Ahmet Atakan died from injuries amid anti-government protests in Hatay province Tuesday
Turkey's interior minister: "There was no police intervention" and he "fell from a high place"
Turkish authorities in Hatay have not responded to requests for an official autopsy report
A day after conflicting accounts over the death of a protester sparked clashes between security forces and demonstrators in several Turkish cities, Turkey’s interior minister insisted police played no role in the man’s fatal injuries.
“What happened in Hatay is a saddening event. I wish peace from God for our deceased citizen,” Muammer Guler told journalists. He was referring to Ahmet Atakan, 22, who died as a result of his injuries amid a predawn battle between demonstrators and riot police in the Turkish border province of Hatay on Tuesday.
“The investigation into the event was started immediately. However, as you also watched yesterday, footage emerged that shows there was no police intervention and that (he) fell from a high place. This is what the autopsy report says as well,” Guler said.
Turkish authorities in the province of Hatay have not responded to CNN requests to share Atakan’s official autopsy report.
Meanwhile, eyewitnesses and family members of the dead protester have insisted that Atakan did not fall from a building. Rather, they told CNN, he was shot in the head at close range by a tear gas canister fired by a passing police armored personnel carrier.
Since a wave of protests erupted over government plans to replace a park in Istanbul with a shopping mall last May, human rights groups have documented cases of a number of activists who were blinded, suffered brain damage, or remain in medically induced comas a result of tear gas canisters fired at their heads.
But Turkish government officials have pointed to two videos to bolster the case that Atakan fell to his death Tuesday morning.
One video from a camera aboard a police vehicle showed debris apparently being hurled from rooftops at the vehicle as it drove up Hatay’s Gunduz Street. For months, the area has been the site of nearly weekly clashes between demonstrators from Turkey’s Alawite religious minority and Turkish security forces.
At one moment in the video, the body of a man tumbles off of a dark curb onto the street, apparently forcing the police vehicle to swerve.
Later Tuesday, a second grainy video emerged on Turkish television that showed something that could have been a human body falling down the side of a building as police armored vehicles navigated Gunduz Street.
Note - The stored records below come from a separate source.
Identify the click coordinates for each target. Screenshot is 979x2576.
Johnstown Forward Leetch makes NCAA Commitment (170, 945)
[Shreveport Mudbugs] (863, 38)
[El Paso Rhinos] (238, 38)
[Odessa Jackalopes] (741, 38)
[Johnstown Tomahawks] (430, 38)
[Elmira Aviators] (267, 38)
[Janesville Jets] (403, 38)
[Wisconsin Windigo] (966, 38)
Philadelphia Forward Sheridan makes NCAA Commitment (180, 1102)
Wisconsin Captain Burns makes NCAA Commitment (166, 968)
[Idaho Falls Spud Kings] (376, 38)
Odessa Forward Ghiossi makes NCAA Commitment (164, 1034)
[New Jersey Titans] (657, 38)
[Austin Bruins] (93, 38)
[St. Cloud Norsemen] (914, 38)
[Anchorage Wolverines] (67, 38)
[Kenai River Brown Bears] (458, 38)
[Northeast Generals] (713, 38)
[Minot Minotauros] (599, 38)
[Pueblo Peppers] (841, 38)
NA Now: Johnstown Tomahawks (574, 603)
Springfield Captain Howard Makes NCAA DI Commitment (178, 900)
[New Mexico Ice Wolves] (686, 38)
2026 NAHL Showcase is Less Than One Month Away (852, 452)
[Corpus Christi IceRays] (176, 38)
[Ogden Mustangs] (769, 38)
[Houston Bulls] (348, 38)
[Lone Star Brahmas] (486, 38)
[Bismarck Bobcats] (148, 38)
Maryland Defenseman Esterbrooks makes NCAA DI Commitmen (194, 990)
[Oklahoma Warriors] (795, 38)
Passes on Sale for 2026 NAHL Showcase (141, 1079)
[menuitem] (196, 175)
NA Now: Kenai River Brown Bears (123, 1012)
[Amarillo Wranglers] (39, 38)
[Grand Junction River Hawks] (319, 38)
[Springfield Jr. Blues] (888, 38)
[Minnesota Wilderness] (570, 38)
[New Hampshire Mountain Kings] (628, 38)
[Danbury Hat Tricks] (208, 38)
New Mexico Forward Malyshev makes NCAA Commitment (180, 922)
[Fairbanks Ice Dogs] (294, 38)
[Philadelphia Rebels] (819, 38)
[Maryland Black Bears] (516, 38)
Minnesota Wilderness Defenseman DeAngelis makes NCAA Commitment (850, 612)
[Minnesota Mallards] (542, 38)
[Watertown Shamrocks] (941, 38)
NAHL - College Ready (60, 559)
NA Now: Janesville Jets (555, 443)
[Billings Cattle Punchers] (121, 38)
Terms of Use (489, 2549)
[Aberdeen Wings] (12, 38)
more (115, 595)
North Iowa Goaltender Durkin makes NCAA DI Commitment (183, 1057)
It is not clear whether the interior minister’s statements or the two videos will persuade many critics of the Turkish government.
At a funeral in Hatay on Tuesday, angry relatives, friends and neighbors chanted “murderer police” as they carried Atakan’s casket to a freshly dug grave.
“Erdogan’s dogs killed my son,” screamed Atakan’s mother Emsal, in an interview with CNN. She was referring to Recep Tayyip Erdogan, Turkey’s prime minister.
Atakan is the second man from his neighborhood – and from the city of Hatay’s Alawite community – to have died amid clashes with police.
“How he died doesn’t concern me, it’s just a detail,” said Hasan Akgol, a member of parliament from the opposition Republican People’s Party in Hatay.
“The big picture is he died during a police intervention,” he added in an interview with CNN. “How many more young kids are going to be killed by this kind of stuff?”
At least four other anti-government demonstrators – all from Turkey’s Alawite and Alevi religious minorities – have also died as a result of injuries received amid the anti-government unrest that has ebbed and waned across Turkey throughout the summer.
“No matter what happened, we know that there are ethnic-based provocations in Hatay,” Interior Minister Guler told journalists Wednesday.
Tear gas wafted through downtown Hatay late Tuesday night, after angry residents emerged from Atakan’s funeral to again clash with Turkish riot police on Gunduz Street.
And on Tuesday night, Turkish riot police fired water cannons, plastic pellets and tear gas in Hatay province – and in the cities of Ankara, Izmir and Istanbul – to disperse angry protests that erupted in response to Atakan’s death.